Reputation: 318518
In a nodejs/express-based application I need to deal with GET requests which may contain umlauts encoded using the iso-8859-1 charset.
Unfortunately its querystring parser seems to handle only plain ASCII and UTF8:
> qs.parse('foo=bar&xyz=foo%20bar')
{ foo: 'bar', xyz: 'foo bar' } # works fine
> qs.parse('foo=bar&xyz=T%FCt%20T%FCt')
{ foo: 'bar', xyz: 'T%FCt%20T%FCt' } # iso-8859-1 breaks, should be "Tüt Tüt"
> qs.parse('foo=bar&xyz=m%C3%B6p')
{ foo: 'bar', xyz: 'möp' } # utf8 works fine
Is there a hidden option or another clean way to make this work with other charsets, too? The major problem with the default behaviour is that there is no way for me to know if there was a decoding error or not - after all, the input could have been something that simply decoded to something still looking like an urlencoded string.
Upvotes: 3
Views: 4211
Reputation: 140228
Well URL encoding should always be in UTF-8, other cases can be treated as encoding attack and just reject the request. There is no such thing as a non-utf8 character. I don't know why your application could get query strings in any encoding but you will be fine with browsers if you just use a charset header on your pages. For API requests or whatever, you can specify UTF-8 and reject invalid UTF-8 as Bad Request.

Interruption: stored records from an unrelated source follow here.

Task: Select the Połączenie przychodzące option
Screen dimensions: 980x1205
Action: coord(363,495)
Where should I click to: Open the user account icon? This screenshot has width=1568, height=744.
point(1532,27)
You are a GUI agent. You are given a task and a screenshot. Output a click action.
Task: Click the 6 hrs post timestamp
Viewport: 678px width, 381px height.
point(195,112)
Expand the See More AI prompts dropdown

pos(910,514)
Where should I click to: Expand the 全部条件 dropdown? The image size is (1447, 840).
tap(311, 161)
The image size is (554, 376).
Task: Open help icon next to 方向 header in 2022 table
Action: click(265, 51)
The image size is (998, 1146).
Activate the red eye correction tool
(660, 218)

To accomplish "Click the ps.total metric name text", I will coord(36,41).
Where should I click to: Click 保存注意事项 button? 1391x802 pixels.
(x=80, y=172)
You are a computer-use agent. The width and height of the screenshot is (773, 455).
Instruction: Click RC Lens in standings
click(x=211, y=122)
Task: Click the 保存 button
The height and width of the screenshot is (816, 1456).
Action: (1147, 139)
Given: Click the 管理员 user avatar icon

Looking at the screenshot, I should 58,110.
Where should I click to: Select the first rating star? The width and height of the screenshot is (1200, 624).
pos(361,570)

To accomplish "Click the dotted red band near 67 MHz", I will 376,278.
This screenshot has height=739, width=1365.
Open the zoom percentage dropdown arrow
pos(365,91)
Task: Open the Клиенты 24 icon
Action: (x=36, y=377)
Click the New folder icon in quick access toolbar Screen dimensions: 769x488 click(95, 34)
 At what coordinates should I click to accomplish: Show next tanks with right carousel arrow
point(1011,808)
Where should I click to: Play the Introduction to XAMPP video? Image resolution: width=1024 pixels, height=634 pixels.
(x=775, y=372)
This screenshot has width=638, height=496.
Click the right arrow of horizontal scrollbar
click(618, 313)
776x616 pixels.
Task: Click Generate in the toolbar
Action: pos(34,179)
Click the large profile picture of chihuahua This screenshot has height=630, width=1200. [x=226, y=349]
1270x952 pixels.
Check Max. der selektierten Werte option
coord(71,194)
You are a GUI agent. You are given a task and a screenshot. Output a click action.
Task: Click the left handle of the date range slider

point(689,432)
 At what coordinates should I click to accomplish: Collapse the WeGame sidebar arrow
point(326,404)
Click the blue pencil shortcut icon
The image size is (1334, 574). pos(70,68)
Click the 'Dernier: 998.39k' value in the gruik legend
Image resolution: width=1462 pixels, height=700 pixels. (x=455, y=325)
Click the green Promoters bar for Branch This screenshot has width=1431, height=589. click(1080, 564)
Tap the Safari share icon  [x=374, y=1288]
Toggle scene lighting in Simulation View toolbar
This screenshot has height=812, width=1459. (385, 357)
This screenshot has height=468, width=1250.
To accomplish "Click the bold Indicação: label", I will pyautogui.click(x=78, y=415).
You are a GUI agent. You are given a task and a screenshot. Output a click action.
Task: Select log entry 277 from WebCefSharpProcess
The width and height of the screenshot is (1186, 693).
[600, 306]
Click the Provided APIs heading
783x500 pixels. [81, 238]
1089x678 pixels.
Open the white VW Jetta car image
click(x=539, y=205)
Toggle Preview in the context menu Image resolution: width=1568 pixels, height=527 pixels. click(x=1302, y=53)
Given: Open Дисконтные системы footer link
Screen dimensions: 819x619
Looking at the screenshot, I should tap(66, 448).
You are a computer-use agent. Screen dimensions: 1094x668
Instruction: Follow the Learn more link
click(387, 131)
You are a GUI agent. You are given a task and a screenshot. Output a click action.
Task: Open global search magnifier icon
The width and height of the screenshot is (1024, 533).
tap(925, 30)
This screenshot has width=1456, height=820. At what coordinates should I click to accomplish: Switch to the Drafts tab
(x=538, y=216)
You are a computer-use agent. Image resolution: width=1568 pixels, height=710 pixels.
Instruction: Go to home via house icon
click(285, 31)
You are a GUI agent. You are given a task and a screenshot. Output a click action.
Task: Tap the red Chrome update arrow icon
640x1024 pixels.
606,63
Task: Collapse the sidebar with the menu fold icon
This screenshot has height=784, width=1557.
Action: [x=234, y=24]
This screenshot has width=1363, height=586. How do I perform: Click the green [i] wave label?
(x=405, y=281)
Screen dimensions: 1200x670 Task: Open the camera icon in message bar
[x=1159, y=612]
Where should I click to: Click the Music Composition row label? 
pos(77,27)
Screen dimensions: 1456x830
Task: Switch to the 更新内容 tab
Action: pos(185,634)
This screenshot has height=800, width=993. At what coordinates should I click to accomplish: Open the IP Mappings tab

If you really mean ISO-8859-1, then it's very simple because the bytes match unicode code points exactly.
'T%FCt%20T%FCt'.replace( /%([a-f0-9]{2})/gi, function( f, m1 ) {
return String.fromCharCode(parseInt(m1, 16));
});
Although it is probably never ISO-8859-1 on the web but Windows-1252 actually.
Upvotes: 1
Reputation: 35829
Maybe node-iconv is a solution. Do you know before hand which encoding is used?
var qs = require('qs');
var Buffer = require('buffer').Buffer;
var Iconv = require('iconv').Iconv;
var parsed = qs.parse('foo=bar&xyz=T%FCt%20T%FCt');
var iconv = new Iconv('ISO-8859-1', 'UTF-8');
var buffer = iconv.convert(parsed.xyz);
var xyz = buffer.toString();
Upvotes: 0